Program KUA sebagai pusat layanan keagamaan akan dilaksanakan oleh seluruh Bimas Agama dan Pusbimdik Khonghucu. Sekretaris Ditjen Bimas Islam Adib Machrus mengatakan, pihaknya telah melakukan pembahasan KUA sebagai pusat layanan keagamaan dengan Sekretariat Bimas lainnya dan Pusbimdik Khonghuchu dan telah menyepakati program ini.
“Perlu membuat Pilot Project KUA sebagai pusat layanan keagamaan,” ucapnya.
“Ditjen Bimas Islam berencana akan mendiskusikan Nota Kesepahaman dan Perjanjian Kerja sama (PKS) antara Simkah Kemenag dengan SIAK Kemendagri,” imbuhnya.
Dirjen Bimbingan Masyarakat Buddha Supriyadi menggarisbawahi program KUA sebagai pusat layanan semua agama akan semakin mendekatkan kehadiran pemerintah di tengah masyarakat.
Direktur Jenderal Bimbingan Masyarakat Katolik Suparman menjelaskan bahwa pihaknya telah membahas program ini bersama Konferensi Wali Gereja Indonesia (KWI). Pembahasan itu untuk menyamakan persepsi bahwa layanan keagamaan yang menjadi domain gereja, misalnya pelaksanaan pernikahan, tetap menjadi kewenangan gereja.

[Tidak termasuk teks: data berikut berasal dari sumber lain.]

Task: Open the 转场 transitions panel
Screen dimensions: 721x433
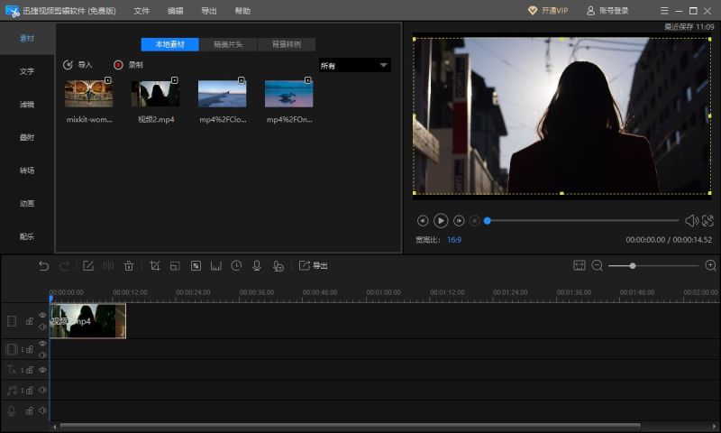Action: point(27,170)
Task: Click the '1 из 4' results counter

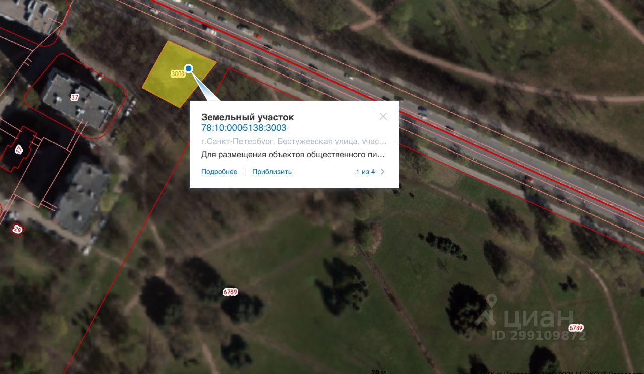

Adapun domain negara adalah proses pencatatan sipil dan pendaftaran pernikahan. Ini pun diharapkan ke depan tidak memperpanjang alur birokrasi.
Hal senada disampaikan Direktur Jenderal Bimbingan Masyarakat Kristen Jeane Marie Tulung. Dia menegaskan bahwa lembaga keagamaan Kristen mendukung program ini.
Dia berharap implementasinya dapat dimatangkan dengan Kemendagri agar lebih terintegrasi dan tidak memperpanjang birokrasi.
Dukungan terhadap program KUA sebagai pusat layanan keagamaan juga disampaikan Direktur Jenderal Bimbingan Masyarakat Hindu, I Nengah Duija.
Ia berharap program KUA sebagai pusat layanan keagamaan dapat meningkatkan tata kelola dan pengaturan layanan pernikahan umat Hindu.
“Kita sudah menyusun pilot project dengan nama “Rumah Keluarga Sukinah” di beberapa KUA, salah satunya KUA di Bali dan dimungkinkan dapat dilanjutkan di KUA di NTB dan di Sulteng,” terang I Nengah Duija.
“Pilot project dengan nama “Rumah Keluarga Sukinah” dilaksanakan oleh Penyuluh Agama dan tokohg agama Hindu,” sambungnya.
Kepala Pusbimdik Khonghucu Susari menilai birokrasi pengurusan pernikahan di Khonghucu selama ini cukup panjang. Dia berharap, program KUA ini dapat memudahkan masyarakat Khonghucu dalam proses pernikahan.
“Sudah ada 10 standar layanan di Khonghucu, salah satunya yang berkaitan dengan KUA adalah berkaitan dengan kepenyuluhan, bimbingan rumah ibadah, dan pengaturan lembaga keagamaan,” kata Susari.
Staf Khusus Bidang Penegakan Hukum dan Kepatuhan Abdul Qodir menilai perlu ada integrasi sistem antara Kemendagri dan Kemenag. Ini misalnya bisa dilakulan melalui Pusat Data dan Informasi (Pusdatin). Mekanismenya diawali dengan Nota Kesepahaman yang dapat menjembatani pertukaran data perkawinan umat Islam dan data perwakinan umat Kristen, Katolik, Hindu, Buddha, dan Khonghucu.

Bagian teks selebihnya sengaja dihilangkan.